A.L.B.: conceptualization, formal analysis, investigation, methodology, writing—original draft, writing—review and editing; B.R.C.: formal analysis, investigation, methodology, writing—original draft, writing—review and editing; T.T.: investigation, methodology, writing—review and editing; M.L.: investigation, methodology, writing—review and editing; K.E.O.: investigation, writing—review and editing; A.M.G.: investigation, methodology, writing—review and editing; S.A.M.: investigation, writing—review and editing; H.L.: investigation, writing—review and editing; J.H.B.: investigation, writing—review and editing; V.M.: investigation, writing—review and editing; R.D.: investigation, writing—review and editing; N.G.P.: investigation, writing—review and editing; P.N.W.: investigation, methodology, writing—review and editing; P.J.H.: investigation, writing—review and editing; M.W.: investigation, writing—review and editing; E.P.: resources, writing—review and editing; J.S.: resources, writing—review and editing; H.L.: investigation, resources, writing—review and editing; A.Q.: investigation, supervision, writing—review and editing; B.G.D.: formal analysis, investigation, methodology, supervision, writing —review and editing; A.W.: investigation, writing—review and editing; C.W.: conceptualization, funding acquisition, methodology, resources, supervision, writing—original draft, writing—review and editing; J.H.N.: conceptualization, formal analysis, funding acquisition, investigation, resources, supervision, writing—review and editing.

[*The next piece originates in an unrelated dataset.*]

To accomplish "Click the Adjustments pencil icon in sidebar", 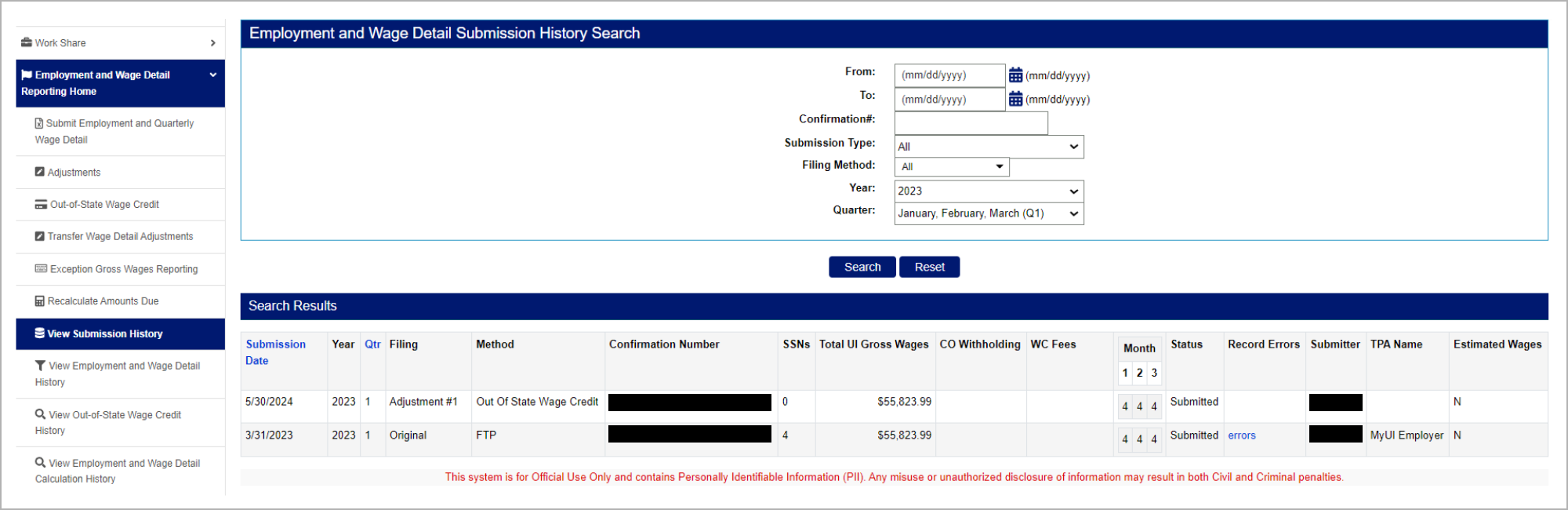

All authors gave final approval for publication and agreed to be held accountable for the work performed therein.

Conflict of interest declaration

We declare we have no competing interests.

Funding

J.H.N., A.L.B., M.L., P.N.W, M.W. and P.J.H. were supported by Wellcome Trust (grant nos. 220526/Z/20/Z and 100209/Z/12/Z). Work in C.W.’s laboratory is funded by a Foundation grant (FDN-2016-148364, to C.W.) from the Canadian Institutes of Health Research. The Membrane Protein Laboratory at Diamond Light Source, an Instruct-ERIC centre, is funded by grants from the Wellcome Trust (202892/Z/16/Z and 223727/Z/21/Z). EM screening through the MPL was performed at eBIC, Diamond Light Source under proposal nt33941. Additional support was provided by Diamond Light Source and the Research Complex at Harwell both Instruct-ERIC centres. The X-ray crystallography data was collected in Diamond Light Source on Beamline I03, I24 and I23 (proposal mx19821, mx25680 and nr23571). We thank INSTRUCT, part of the European Strategy Forum on Research Infrastructures (ESFRI), and the Research Foundation Flanders (FWO) for their support to the Nanobody discovery. The nanobodies were obtained via Nanobodies4INSTRUCT, Brussels, project PID1327—VID1342—Flippase WzxE. The Rosalind Franklin Institute is funded by UK Research and Innovation through the Engineering and Physical Sciences Research Council (EPSRC).